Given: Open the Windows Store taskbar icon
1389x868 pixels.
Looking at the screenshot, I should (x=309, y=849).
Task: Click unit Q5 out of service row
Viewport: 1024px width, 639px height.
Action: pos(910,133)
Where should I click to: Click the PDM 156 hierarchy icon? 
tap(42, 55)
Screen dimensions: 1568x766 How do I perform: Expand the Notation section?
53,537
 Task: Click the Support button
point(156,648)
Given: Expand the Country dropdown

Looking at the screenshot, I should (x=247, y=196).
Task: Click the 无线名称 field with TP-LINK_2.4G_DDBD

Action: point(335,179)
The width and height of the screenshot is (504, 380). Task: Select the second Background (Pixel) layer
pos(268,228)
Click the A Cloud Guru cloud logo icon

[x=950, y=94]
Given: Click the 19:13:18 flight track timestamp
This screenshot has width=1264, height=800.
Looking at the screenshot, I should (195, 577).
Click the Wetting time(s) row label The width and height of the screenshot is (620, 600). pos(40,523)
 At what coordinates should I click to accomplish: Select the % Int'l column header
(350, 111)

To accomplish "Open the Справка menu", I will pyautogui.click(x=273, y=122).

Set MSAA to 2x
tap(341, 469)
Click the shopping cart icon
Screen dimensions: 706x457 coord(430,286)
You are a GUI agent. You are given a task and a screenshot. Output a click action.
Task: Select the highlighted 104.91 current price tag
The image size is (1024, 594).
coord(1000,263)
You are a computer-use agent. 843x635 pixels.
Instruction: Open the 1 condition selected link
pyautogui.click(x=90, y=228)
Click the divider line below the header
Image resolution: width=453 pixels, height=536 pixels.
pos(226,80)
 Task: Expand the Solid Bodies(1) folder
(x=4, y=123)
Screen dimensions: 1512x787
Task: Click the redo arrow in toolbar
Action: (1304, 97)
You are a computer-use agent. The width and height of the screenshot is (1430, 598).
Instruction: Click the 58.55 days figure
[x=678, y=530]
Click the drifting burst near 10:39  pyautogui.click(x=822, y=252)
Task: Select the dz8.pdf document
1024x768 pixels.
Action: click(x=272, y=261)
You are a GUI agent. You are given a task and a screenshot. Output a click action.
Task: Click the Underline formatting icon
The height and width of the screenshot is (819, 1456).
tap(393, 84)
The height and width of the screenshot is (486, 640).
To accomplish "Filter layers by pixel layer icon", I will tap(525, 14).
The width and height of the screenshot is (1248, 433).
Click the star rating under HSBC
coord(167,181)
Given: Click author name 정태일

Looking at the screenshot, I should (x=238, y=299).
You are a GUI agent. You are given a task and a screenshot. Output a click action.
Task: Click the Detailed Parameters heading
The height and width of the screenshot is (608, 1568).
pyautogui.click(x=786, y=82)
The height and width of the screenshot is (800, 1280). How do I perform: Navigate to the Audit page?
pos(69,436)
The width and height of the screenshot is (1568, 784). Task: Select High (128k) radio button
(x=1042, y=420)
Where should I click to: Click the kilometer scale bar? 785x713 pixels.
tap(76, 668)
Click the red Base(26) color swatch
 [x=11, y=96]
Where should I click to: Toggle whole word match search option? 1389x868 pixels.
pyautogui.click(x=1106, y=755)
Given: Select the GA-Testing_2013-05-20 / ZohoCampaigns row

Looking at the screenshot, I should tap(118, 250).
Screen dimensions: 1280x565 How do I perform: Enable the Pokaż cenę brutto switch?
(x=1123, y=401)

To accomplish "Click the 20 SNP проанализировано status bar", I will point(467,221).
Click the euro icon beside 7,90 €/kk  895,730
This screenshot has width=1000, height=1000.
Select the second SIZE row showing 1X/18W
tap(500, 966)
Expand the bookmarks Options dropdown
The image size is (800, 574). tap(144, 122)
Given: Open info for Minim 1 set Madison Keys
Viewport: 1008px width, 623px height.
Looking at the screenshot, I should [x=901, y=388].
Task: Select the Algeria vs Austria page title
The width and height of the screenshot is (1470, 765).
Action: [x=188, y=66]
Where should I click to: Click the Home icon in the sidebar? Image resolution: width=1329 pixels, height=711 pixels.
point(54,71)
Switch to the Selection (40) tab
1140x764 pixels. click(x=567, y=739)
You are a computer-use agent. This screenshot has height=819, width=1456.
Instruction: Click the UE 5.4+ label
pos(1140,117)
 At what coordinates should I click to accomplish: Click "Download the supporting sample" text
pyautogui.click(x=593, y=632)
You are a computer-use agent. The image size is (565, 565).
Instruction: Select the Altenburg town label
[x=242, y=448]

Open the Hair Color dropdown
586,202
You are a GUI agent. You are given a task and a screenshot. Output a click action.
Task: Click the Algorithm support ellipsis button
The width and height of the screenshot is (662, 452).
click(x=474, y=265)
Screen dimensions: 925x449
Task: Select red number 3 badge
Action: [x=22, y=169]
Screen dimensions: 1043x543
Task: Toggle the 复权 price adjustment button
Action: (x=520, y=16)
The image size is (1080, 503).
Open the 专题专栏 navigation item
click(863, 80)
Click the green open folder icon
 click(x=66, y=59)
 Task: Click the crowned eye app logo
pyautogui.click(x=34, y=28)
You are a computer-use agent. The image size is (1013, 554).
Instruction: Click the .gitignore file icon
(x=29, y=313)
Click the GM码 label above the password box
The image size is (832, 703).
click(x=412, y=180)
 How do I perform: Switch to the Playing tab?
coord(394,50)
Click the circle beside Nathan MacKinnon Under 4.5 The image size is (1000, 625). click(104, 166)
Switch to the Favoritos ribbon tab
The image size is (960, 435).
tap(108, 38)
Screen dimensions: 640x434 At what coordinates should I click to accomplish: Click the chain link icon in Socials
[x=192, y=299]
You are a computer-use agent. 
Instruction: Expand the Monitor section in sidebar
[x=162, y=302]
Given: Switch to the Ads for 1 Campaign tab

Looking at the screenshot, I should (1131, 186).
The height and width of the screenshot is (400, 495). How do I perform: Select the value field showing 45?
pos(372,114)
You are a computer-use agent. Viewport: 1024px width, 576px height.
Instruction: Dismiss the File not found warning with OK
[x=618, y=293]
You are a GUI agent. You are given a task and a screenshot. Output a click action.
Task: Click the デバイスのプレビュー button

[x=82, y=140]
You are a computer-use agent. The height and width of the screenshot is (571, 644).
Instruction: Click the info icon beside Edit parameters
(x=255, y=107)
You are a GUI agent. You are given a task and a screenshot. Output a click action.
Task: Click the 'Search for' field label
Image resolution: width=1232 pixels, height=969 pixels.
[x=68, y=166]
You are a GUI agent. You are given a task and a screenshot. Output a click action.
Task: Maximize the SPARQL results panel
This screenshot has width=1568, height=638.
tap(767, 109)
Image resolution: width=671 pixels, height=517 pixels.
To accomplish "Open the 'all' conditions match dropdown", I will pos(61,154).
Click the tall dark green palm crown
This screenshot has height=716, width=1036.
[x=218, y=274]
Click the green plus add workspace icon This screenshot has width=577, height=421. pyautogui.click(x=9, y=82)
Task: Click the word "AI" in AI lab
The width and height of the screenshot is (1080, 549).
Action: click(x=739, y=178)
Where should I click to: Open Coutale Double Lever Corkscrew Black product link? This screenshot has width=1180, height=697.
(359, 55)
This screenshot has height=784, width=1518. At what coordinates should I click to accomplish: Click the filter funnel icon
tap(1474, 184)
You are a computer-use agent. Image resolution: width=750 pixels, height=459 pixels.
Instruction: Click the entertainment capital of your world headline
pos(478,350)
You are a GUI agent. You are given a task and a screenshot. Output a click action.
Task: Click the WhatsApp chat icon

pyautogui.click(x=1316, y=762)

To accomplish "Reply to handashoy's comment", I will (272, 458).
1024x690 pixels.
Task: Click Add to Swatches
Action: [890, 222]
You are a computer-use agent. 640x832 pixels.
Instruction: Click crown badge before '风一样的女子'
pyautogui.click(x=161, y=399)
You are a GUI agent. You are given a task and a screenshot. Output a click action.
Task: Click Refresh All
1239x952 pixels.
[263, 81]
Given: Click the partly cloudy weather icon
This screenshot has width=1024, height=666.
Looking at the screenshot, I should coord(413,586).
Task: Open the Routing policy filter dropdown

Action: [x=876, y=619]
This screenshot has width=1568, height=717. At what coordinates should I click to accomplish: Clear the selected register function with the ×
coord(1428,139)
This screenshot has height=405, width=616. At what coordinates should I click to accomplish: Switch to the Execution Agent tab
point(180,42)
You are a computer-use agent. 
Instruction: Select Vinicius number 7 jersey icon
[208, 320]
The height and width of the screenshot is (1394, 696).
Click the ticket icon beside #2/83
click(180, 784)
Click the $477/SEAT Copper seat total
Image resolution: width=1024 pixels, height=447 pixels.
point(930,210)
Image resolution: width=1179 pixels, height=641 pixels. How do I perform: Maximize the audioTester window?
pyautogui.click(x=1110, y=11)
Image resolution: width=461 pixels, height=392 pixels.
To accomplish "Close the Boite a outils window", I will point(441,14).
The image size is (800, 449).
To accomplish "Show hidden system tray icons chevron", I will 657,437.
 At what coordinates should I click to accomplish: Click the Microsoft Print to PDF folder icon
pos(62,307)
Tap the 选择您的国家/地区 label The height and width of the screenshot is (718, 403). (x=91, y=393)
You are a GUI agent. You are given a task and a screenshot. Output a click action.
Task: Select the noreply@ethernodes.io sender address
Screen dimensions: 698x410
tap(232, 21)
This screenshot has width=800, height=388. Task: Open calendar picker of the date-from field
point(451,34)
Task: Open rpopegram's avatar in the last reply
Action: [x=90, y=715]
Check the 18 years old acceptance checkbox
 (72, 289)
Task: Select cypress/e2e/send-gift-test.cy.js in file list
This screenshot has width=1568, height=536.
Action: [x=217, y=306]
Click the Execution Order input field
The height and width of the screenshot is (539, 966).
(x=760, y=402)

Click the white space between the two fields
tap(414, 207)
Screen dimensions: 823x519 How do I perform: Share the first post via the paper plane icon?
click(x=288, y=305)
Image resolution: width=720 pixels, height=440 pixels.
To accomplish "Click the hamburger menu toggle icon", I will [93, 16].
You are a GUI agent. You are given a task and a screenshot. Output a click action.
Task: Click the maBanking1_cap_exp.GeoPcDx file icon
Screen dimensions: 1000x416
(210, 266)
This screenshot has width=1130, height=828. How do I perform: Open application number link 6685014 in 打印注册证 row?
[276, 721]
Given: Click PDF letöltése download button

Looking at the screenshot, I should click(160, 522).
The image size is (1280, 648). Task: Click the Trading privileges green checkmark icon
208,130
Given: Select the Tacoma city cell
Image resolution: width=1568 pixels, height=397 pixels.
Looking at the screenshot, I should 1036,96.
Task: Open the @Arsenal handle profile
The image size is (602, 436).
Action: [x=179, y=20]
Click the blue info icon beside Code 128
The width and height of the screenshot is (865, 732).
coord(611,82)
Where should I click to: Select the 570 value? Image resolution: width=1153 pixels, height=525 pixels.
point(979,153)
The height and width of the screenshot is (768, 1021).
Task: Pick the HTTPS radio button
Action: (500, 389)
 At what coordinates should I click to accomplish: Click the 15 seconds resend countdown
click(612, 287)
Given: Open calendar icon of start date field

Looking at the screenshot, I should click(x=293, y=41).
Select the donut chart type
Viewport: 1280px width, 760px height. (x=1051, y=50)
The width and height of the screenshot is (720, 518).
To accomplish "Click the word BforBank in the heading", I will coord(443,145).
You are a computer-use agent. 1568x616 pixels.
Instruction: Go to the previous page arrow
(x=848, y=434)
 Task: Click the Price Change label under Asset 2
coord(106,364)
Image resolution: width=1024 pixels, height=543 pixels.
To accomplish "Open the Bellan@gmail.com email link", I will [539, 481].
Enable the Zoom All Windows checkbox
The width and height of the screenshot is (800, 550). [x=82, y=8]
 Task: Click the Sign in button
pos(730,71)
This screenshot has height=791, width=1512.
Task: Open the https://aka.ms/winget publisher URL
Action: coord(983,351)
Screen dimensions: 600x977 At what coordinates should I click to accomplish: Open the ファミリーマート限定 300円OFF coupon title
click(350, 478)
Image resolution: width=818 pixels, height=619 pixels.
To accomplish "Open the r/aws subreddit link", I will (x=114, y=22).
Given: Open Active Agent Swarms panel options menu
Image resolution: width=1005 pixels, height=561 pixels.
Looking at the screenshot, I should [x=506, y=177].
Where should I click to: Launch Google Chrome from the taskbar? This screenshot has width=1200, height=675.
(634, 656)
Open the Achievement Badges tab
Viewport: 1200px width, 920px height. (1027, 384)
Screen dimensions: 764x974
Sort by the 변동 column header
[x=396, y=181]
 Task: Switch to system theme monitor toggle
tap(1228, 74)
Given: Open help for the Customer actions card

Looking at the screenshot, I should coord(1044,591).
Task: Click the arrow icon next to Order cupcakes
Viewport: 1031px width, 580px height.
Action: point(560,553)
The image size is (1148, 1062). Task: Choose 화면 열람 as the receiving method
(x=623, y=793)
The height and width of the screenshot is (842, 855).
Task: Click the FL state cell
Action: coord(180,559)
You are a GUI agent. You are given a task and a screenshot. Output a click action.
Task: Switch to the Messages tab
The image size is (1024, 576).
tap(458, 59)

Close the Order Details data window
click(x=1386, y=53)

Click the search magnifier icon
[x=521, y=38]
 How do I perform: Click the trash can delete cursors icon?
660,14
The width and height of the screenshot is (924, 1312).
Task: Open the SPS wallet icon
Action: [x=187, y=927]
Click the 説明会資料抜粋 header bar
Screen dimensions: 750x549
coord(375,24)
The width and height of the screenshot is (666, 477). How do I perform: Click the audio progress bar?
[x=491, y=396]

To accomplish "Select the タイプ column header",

* **EXERCISE**
Going back to the entries above, set down exactly the lines that begin at the one with "Given: Select the GA-Testing_2013-05-20" and end at the one with "This screenshot has width=1000, height=1000.", both included, and nothing else.

* **ANSWER SECTION**
Given: Select the GA-Testing_2013-05-20 / ZohoCampaigns row

Looking at the screenshot, I should tap(118, 250).
Screen dimensions: 1280x565 How do I perform: Enable the Pokaż cenę brutto switch?
(x=1123, y=401)

To accomplish "Click the 20 SNP проанализировано status bar", I will point(467,221).
Click the euro icon beside 7,90 €/kk  895,730
This screenshot has width=1000, height=1000.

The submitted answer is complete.